Ce devait être tâche facile. L'hôtel était en face. Il n'y avait qu'à traverser la place. Il comptait que le colonel Doucet, ayant reçu son brevet de général, avait exécuté ses ordres et mis en arrestation le sous-chef d'état-major Laborde. La prise de possession de l'état-major n'était plus qu'une formalité.

Alors il se dirigea, seul, vers l'hôtel, passant au milieu de la place Vendôme, où se rangeaient les détachements de la garde de Paris envoyés par le colonel Rabbe. Au moment où il allait franchir le seuil de l'hôtel, il aperçut un homme de très haute taille, portant un costume moitié civil, moitié militaire, longue redingote boutonnée, pantalon à la hussarde, un bonnet de police sur la tête et une énorme canne pendue, par un cuir, à son poignet. L'homme avait, sur sa redingote, la croix d'honneur.

—Il me semble connaître cette tête-là!... se dit Malet. On dirait un ancien tambour-major, nommé La Violette; serait-il des nôtres?...

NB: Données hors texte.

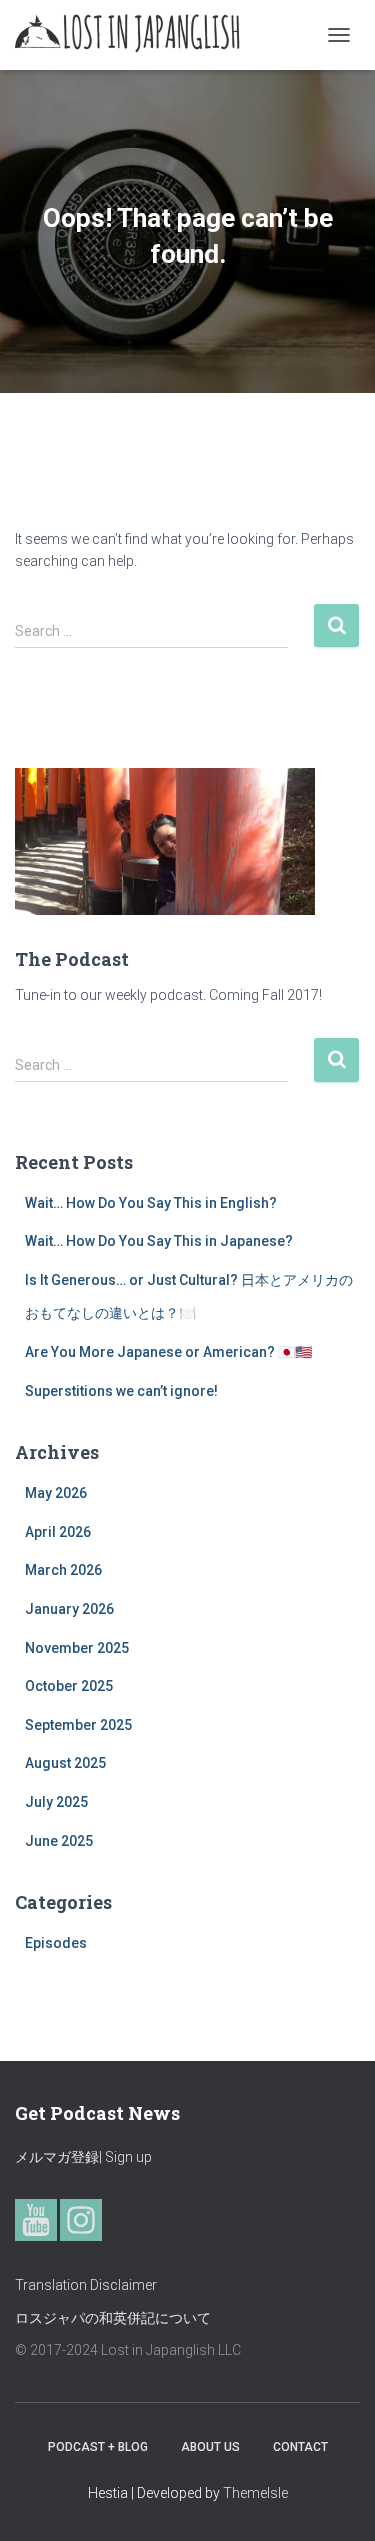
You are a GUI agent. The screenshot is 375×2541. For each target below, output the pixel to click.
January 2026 (69, 1609)
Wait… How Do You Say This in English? (151, 1203)
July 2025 (56, 1802)
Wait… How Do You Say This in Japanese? (159, 1241)
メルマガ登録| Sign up (83, 2157)
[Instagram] (81, 2220)
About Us (210, 2447)
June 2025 (59, 1841)
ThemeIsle (255, 2493)
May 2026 (56, 1493)
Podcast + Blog (98, 2447)
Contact (300, 2447)
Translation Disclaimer (86, 2285)
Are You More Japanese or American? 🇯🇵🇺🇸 (168, 1352)
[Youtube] (36, 2220)
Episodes (56, 1943)
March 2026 (63, 1570)
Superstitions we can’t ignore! (121, 1391)
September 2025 (78, 1725)
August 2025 (65, 1763)
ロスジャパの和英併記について (113, 2318)
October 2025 (69, 1686)
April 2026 (58, 1532)
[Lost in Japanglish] (135, 35)
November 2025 (77, 1648)
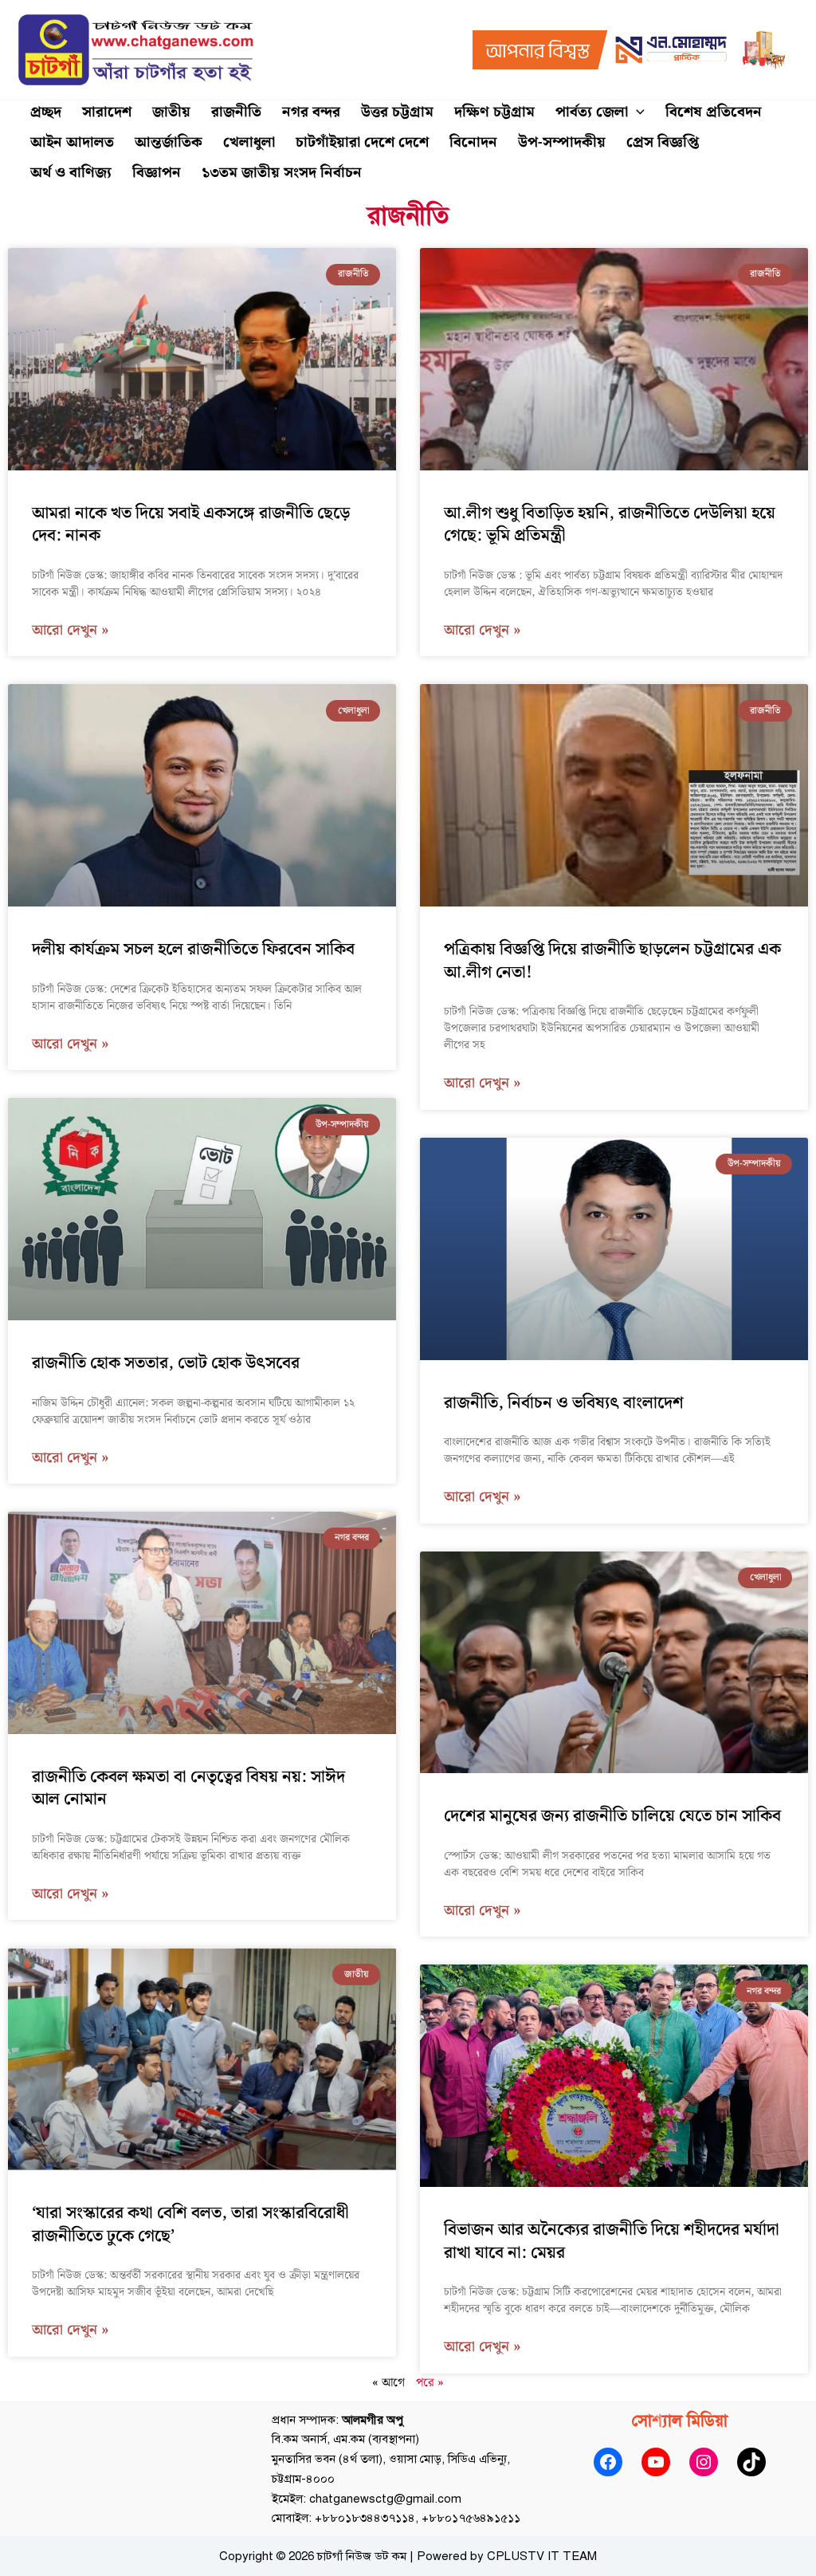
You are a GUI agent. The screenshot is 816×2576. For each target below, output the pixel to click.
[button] (636, 112)
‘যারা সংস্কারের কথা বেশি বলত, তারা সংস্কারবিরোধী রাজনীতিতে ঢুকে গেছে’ (190, 2224)
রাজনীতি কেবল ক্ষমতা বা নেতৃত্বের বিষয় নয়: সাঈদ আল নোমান (188, 1788)
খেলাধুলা (249, 142)
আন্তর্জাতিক (168, 142)
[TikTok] (751, 2462)
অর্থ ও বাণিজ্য (71, 172)
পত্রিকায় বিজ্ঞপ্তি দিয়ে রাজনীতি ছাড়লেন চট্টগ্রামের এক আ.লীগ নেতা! (612, 960)
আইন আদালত (72, 142)
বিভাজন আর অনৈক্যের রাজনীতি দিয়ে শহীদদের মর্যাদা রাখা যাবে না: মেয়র (611, 2241)
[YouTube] (655, 2462)
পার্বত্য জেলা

Il eut un instant l'intention de s'arrêter et de parler à ce vieux soldat, en qui il supposait un partisan, mais les moments étaient à compter; il ne s'était que trop arrêté en chemin, pour Ladré et le général Desnoyers; à présent il avait hâte d'achever son entreprise audacieuse et d'avoir un siège légal en prenant possession de l'état-major. De là il dirigerait, à sa guise et pour ses desseins, toutes les troupes restées en France et la garde nationale, force armée mécontente, prête à soutenir de ses baïonnettes délibérantes le gouvernement insurrectionnel. L'état-major, c'était son palais des Tuileries. Là il régnerait, là seulement il serait son maître et tiendrait dans ses mains tous les fils du pouvoir.

Malet s'avançait, triomphal, dans son rêve étourdissant. Oh! l'étonnante féerie qui continuait, que rien ne venait interrompre!

Le prisonnier de la nuit commandait à présent à des troupes, donnait des ordres, nommait à des emplois. Il avait supprimé le gouverneur de Paris. Il logeait à la Force le ministre et le préfet de police, dont les détenus évadés, ses complices inconscients, occupaient les hôtels. Nulle part ne s'élevaient de protestations; personne ne mettait en doute les pouvoirs du remplaçant d'Hullin. Encore un petit effort, et à l'hôtel de l'état-major, la féerie devenait réalité, le conte de fées fabuleux se changeait en événement mémorable, et la nuit fantasmagorique finirait par une grande journée historique...

Rien ne semblait plus à redouter, et Malet, relevant la tête, superbe, orgueilleux, confiant, résolu, ne connaissant plus d'obstacles, entra dans l'hôtel de la place Vendôme, en se disant, la main sur son épée:

—Napoléon n'est plus rien et je possède sa baguette magique!...

Il ne se doutait pas qu'au poignet de ce vieux soldat, géant à grosse canne, qu'il avait cru reconnaître dans la foule des badauds, se balançait la véritable baguette qui allait changer la féerie, rendre aux carrosses merveilleux la forme des citrouilles et substituer aux palais improvisés les prisons.